Ardanowski podczas wspólnej konferencji z prezydentem oświadczył, że na polecenie głowy państwa ministerstwo rodziny, pracy i polityki społecznej oraz resort rolnictwa doprecyzowały i rozszerzyły program operacyjny pomocy żywnościowej, który od kilku lat jest realizowany jako pomoc dla ludzi ubogich.

"W tym roku z tego programu dedykowanego ludziom ubogim korzysta ok. 1,5 mln osób. Rozszerzyliśmy to, biorąc pod uwagę krytyczną sytuację związaną z osobami, które będą musiały na jakiś czas ograniczyć swoją aktywność, tych którzy będą na kwarantannie, o te osoby, które będą wskazywane przez ośrodki pomocy społecznej" - mówił Ardanowski.

Jak dodał magazyny żywności są dobrze zaopatrzone. Zapewnił ponadto, że polskie rolnictwo ma wysoką produktywność. "Jesteśmy krajem nadwyżek, których nie są w stanie sami Polacy zjeść" - zapewnił minister.

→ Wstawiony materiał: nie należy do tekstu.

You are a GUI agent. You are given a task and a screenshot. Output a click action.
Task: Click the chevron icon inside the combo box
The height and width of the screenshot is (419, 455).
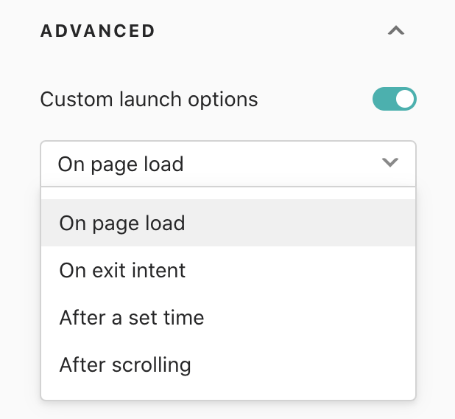point(390,162)
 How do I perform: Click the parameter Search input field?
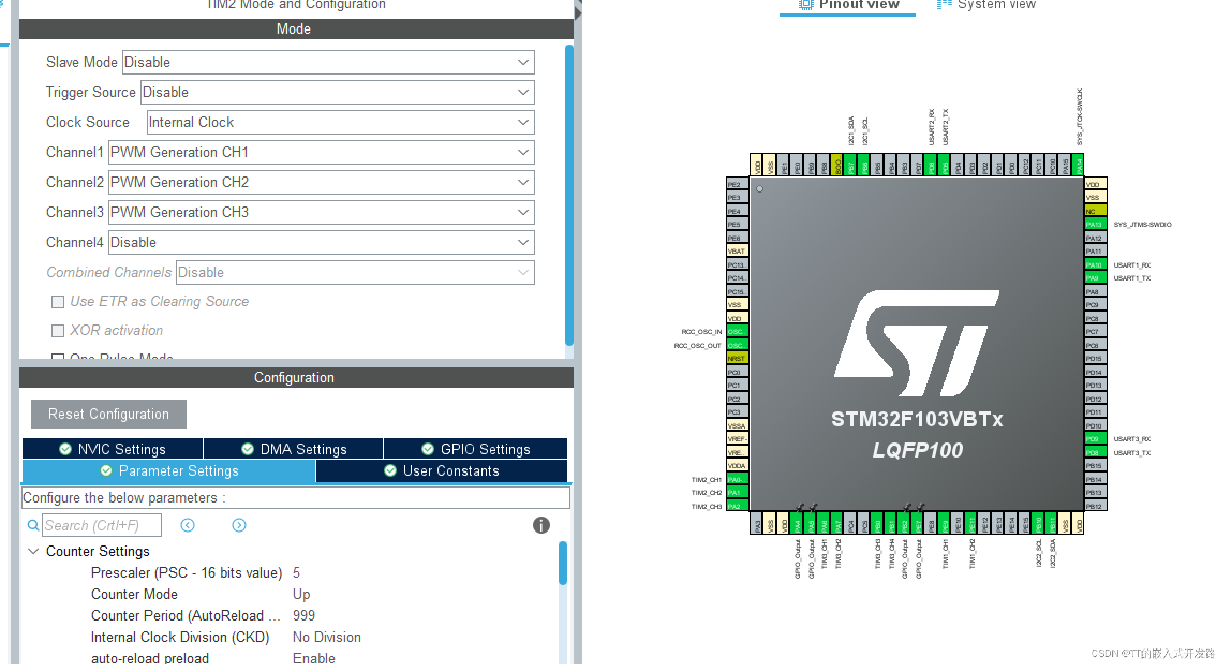[101, 525]
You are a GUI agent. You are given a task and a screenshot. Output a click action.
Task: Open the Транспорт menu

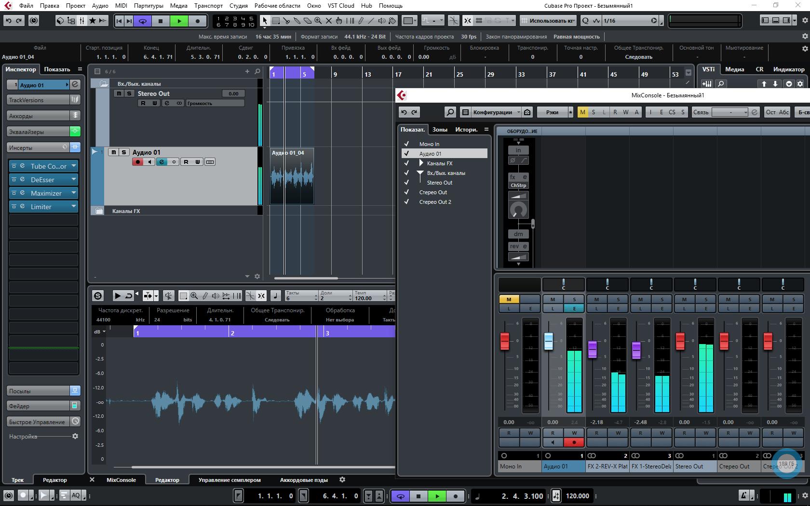click(x=208, y=6)
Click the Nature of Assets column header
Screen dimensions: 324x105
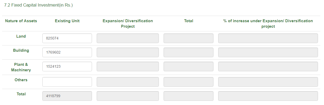(x=21, y=21)
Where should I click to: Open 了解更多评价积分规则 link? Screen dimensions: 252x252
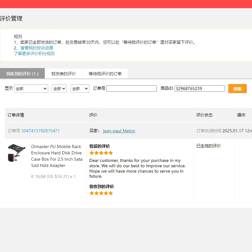[34, 54]
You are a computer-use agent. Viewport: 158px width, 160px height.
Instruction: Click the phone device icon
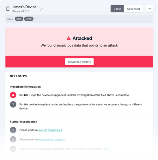click(8, 9)
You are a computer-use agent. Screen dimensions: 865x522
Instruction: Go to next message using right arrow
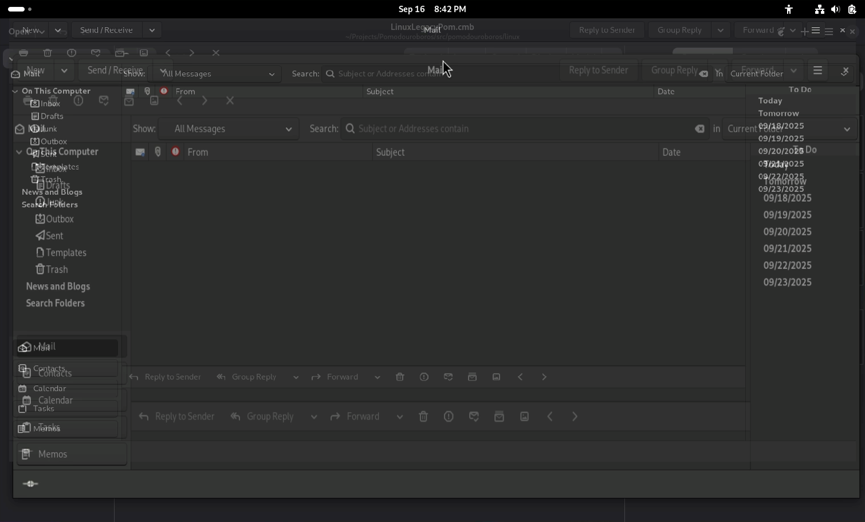(575, 417)
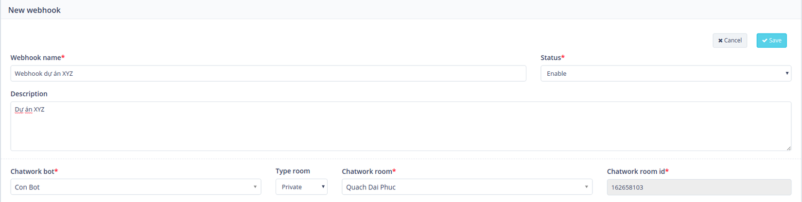The height and width of the screenshot is (202, 802).
Task: Click the Chatwork bot label
Action: click(x=33, y=171)
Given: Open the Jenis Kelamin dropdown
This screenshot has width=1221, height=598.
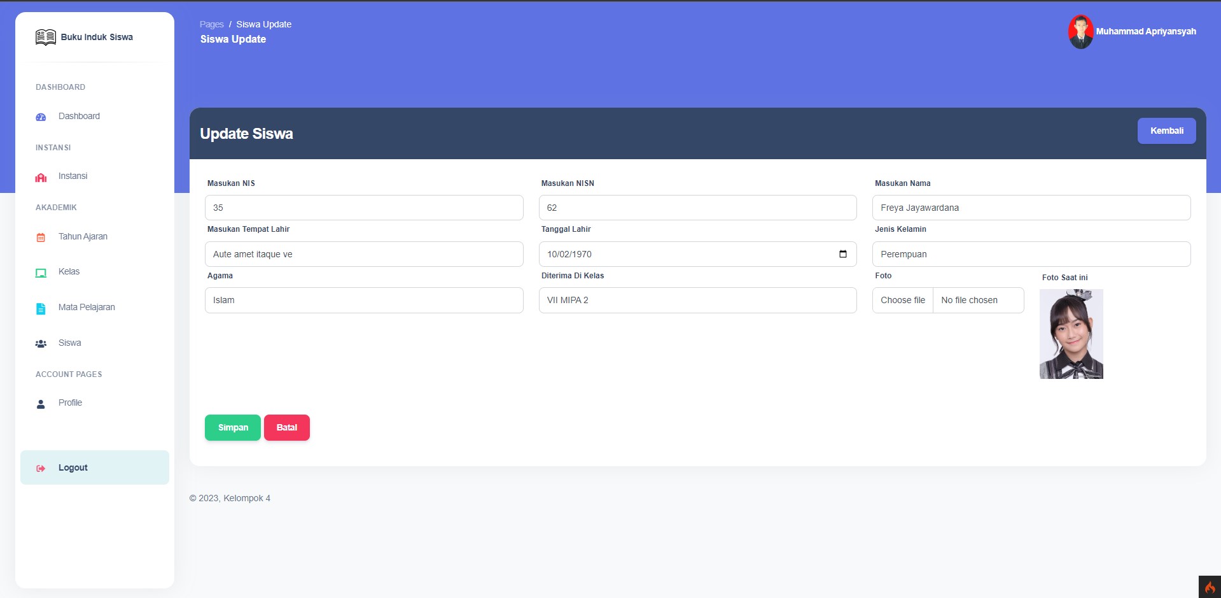Looking at the screenshot, I should [x=1031, y=254].
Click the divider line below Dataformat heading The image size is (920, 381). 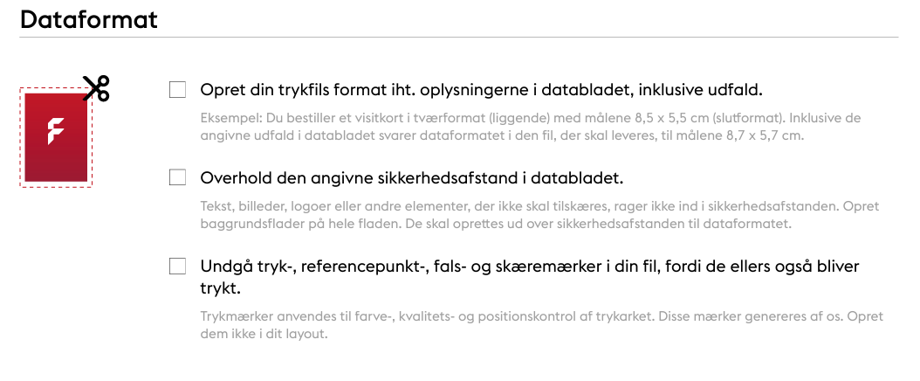[459, 38]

Podkreślił, że chwilowe niedobory w sklepach niektórych produktów, są naturalną reakcją ludzi, którzy boją się różnych plotek i sugestii, że handel przestanie działać.

"To wszystko w ciągu kilku, kilkunastu dni może być natychmiast nadrabiane, ponieważ firmy przetwórcze produkują tyle, ile sklepy zamawiają. Produkcja jest w toku" - zapewnił. Dodał, że polskie rolnictwo ma ogromne zapasy surowców - zbóż konsumpcyjnych, ziemniaków, warzyw, owoców, masła, różnego rodzaju mięsa czy mleka.

Reklama

"Żywności w Polsce nie zabraknie (...) ta panika jest absolutnie nieuzasadniona" - podkreślił Ardanowski.

Minister zaapelował jednocześnie do Polaków o nie marnowanie żywności. "Żebyśmy nie marnowali tej żywności, żebyśmy jej potem nie wyrzucali, bo jest to i nielogiczne, bo marnuje pracę rolników, marnuje zasoby przyrody. Jest również niemoralne, jest grzechem" - zaznaczył Ardanowski.